# [Consegna a]
Restituisci ogni riga delle voci in cui compare la stringa "screenshot", rispettando maiuscole e minuscole.

# [Sezione di testo]
- - -

Disagio

Per Torino e per l’Italia si va comunicando e diffondendo una impressione di disagio. Lo nota la «Gazzetta dei tribunali», e l’osservazione ci pare abbia una grande importanza per la storia nazionale: un paese di trentacinque milioni di abitanti «a disagio» non può essere un paese felice, non può essere un paese contento, non può neppure essere un paese appena appena soddisfatto: è necessario che gli uomini politici rivolgano la loro attenzione a questo stato d’animo morboso e provvedano.

La Lega d’azione (!) antitedesca ha già condensato in un ordine del giorno l’impressione di questo disagio che si comunica e si diffonde dall’Alpi al Lilibeo, e la Lega che è d’azione domanda azione: censura per i resoconti giornalistici del processo per i fatti d’agosto, censura in tribunale per gli imputati, per i testimoni di difesa, per gli avvocati; censura per le sedute d’udienza, che dovrebbero essere tenute a porte chiuse; censura per i censori che non sanno censurare.

La Lega d’azione (!) antitedesca ha ragione. Essa continua la sua azione, essa sviluppa la logica della sua azione e del pensiero (!) che anima lo spirito degli uomini che ne fanno parte.

Il pensiero è questo: «La parola è l’azione. La parola è tutto. Il mondo è una parola. L’Italia è una parola. La guerra è una parola. I cittadini sono parole. La resistenza è una parola. La disfatta è una parola».

Il sole camminava. Giosuè disse: Fermati, o Sole! e il sole si fermò, in virtú di quell’alta parola. Piú tardi qualcuno pose in dubbio la «fermezza» del sole, e il sole divenne capriccioso. Ma Galileo sostenne: Eppur si muove! e la partita fu vinta definitivamente. La parola è tutto: ferma e fa muovere il sole.

Questa concezione lessicografica del mondo e della storia ha un grande fascino e una imponente dignità. Il materialismo storico la spiega: ognuno ha la concezione del mondo corrispondente al sistema di vita pratica che segue. La Lega d’azione (!) antitedesca è guidata dal prof. Vittorio Cian. Il prof. Vittorio Cian è un uccellatore di parole: la parola è tutto. I libri valgono battaglie, i discorsi sono mitragliatrici. Gli antitedeschi, i patrioti parlando sgominano le orde teutoniche e magiare: essi ne sono persuasi e parlano il piú che possono per sgominare il piú che possono. Ma purtroppo non essi soli parlano: ecco la disgrazia dell’Italia. Altri parlano e non per dire le stesse cose. Si può comprendere ciò che succede: la maggioranza delle parole antitedesche viene pugnalata alle spalle da queste altre parole, e l’eroico manipolo che sopravvive non può far gran cosa.

- - -

Voci salvate
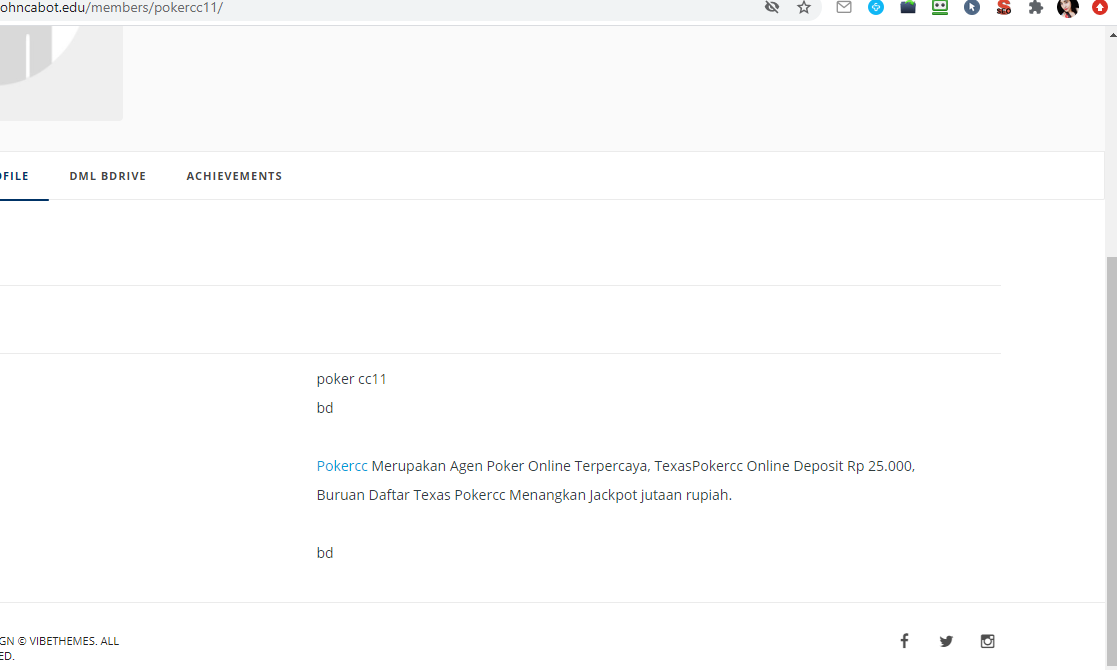Switch to the ACHIEVEMENTS tab
The image size is (1117, 670).
pos(234,176)
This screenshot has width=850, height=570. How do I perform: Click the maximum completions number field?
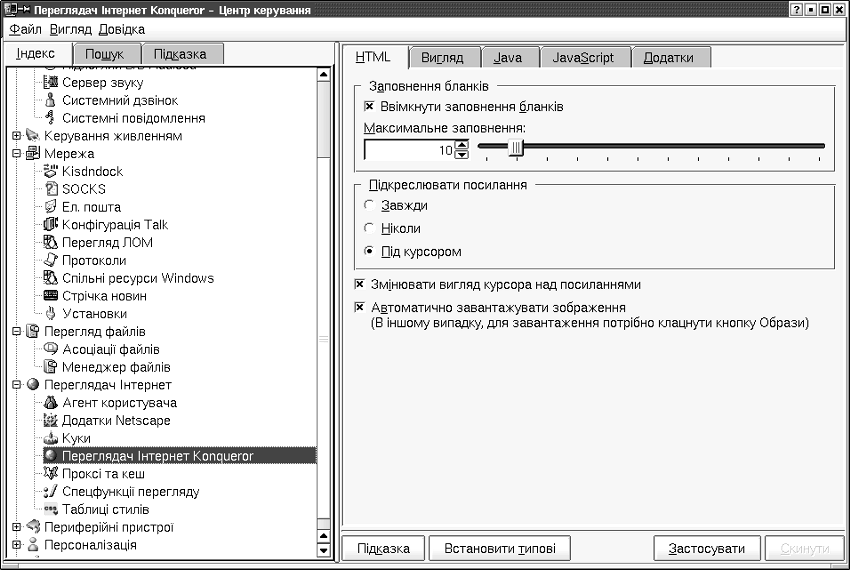click(408, 150)
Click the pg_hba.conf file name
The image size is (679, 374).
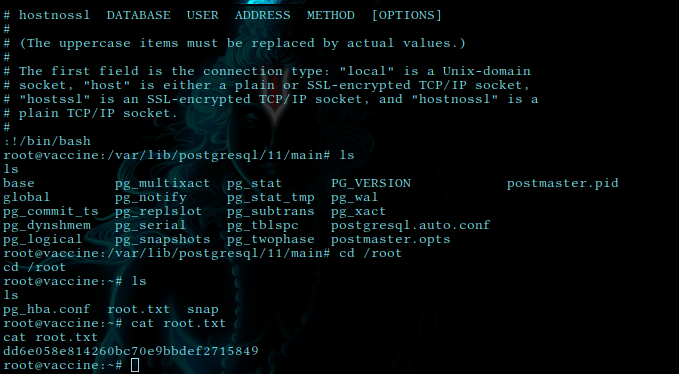click(46, 310)
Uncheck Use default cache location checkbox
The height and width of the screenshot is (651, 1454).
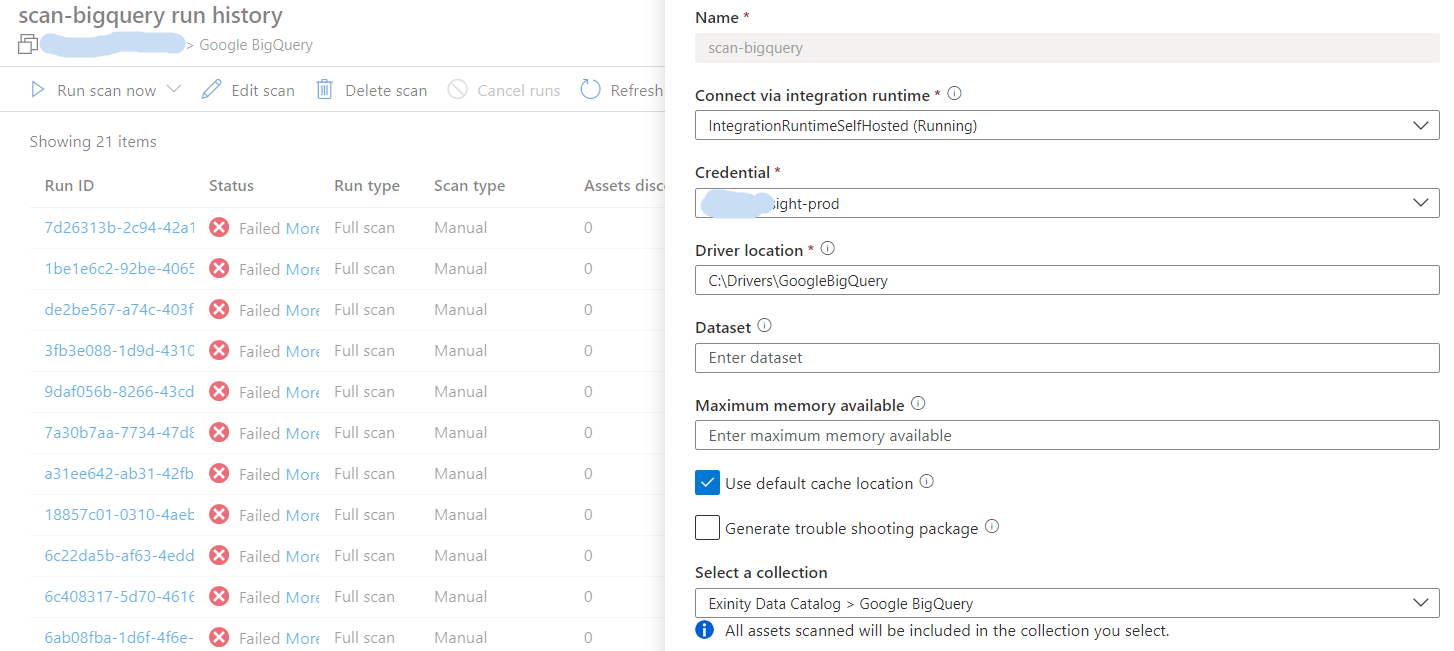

- - -

# [Consegna b]
Rispondi a queste domande sull'articolo «Disagio»:
(i) Quale giornale nota l'impressione di disagio?
(ii) Quanti abitanti conta il paese «a disagio»?
(iii) Da chi è guidata la Lega d'azione antitedesca?

# [Soluzione a]
This screenshot has width=850, height=570. How do I perform: Click the maximum completions number field?
The height and width of the screenshot is (651, 1454).

# [Soluzione b]
(i) La «Gazzetta dei tribunali».
(ii) Trentacinque milioni.
(iii) Dal prof. Vittorio Cian.